Além disso, o capitalismo de plataforma, uma nova forma de organizar o trabalho já tão fragmentado, garante a operacionalização do trabalho sob demanda, cujo autogerenciamento subordinado e controlado de forma centralizada por mecanismos obscuros – mas extremamente eficazes na gestão racionalizada de trabalhadores informais, por vezes descentralizados – aprofundam a desigualdade.

Só que essa organização não se restringe apenas aos aplicativos e determinados setores; o que assistíamos é uma tendência de transformar trabalhadores em prestadores de serviço, em uma relação de trabalho frágil e permanentemente instável.

O CoronaChoque atingiu o mundo de forma avassaladora e acelerou as mudanças já em curso a décadas. Assim, o trabalho remoto repentino transferiu riscos e custos para a classe trabalhadora; o tempo de trabalho e não trabalho foi borrado, o espaço de labor e descanso mimetizados.

Mudanças de hábitos e resistências a modelos digitais estão sendo superadas por parte da população. O capitalismo se apropria das formas de resistências de maneira perversa e refinada: agora você é livre para administrar seu tempo e espaço, mas é pago por resultado e metas atingidas.

As constantes transformações no processo produtivo são inerentes ao próprio sistema capitalista, já que as crises fazem parte de suas leis intrínsecas de funcionamento.

A tecnologia nessa lógica que persegue o lucro serve para aumentar o controle sobre o trabalho e, assim, reduzir os custos de produção, superar as crises sistêmicas e acelerar o retorno do capital.

Fase de transição

O desenvolvimento tecnológico não acontece de forma autônoma da organização social que está inserido. Tudo indica que vivemos uma fase de transição do modo de produção, e por estar experienciando essa mudança, por vezes, é difícil identificar ao certo suas implicações e desdobramentos.

Porém, o elemento chave para a compreensão deste contexto é recordar uma característica fundamental do capitalismo: a propriedade privada dos meios de produção.
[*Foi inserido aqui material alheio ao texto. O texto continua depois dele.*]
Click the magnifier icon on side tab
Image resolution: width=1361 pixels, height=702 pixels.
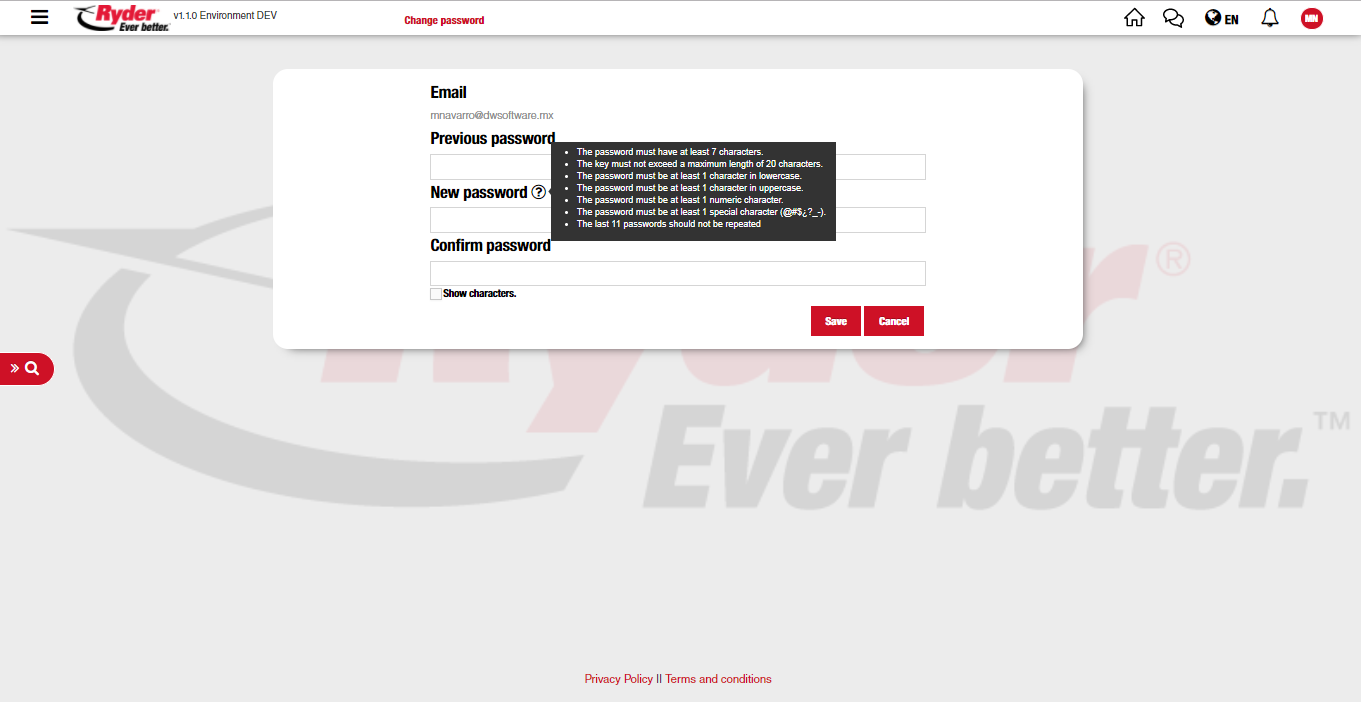[33, 368]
Se a tecnologia fosse um bem comum e não uma propriedade de poucos usada prioritariamente aos interesses do capital, permitiria garantir a produção adequada para o atendimento das necessidades humanas e a redução significativa da jornada de trabalho, sobrando tempo para nos realizarmos enquanto seres humanos de forma mais plena. Precisamos lutar por um futuro onde o trabalho seja meio de emancipação e não servidão.

*Cristiane Ganaka é economista, bacharel em ciências e humanidades pela Universidade Federal do ABC e pesquisadora do Instituto Tricontinental de Pesquisa Social.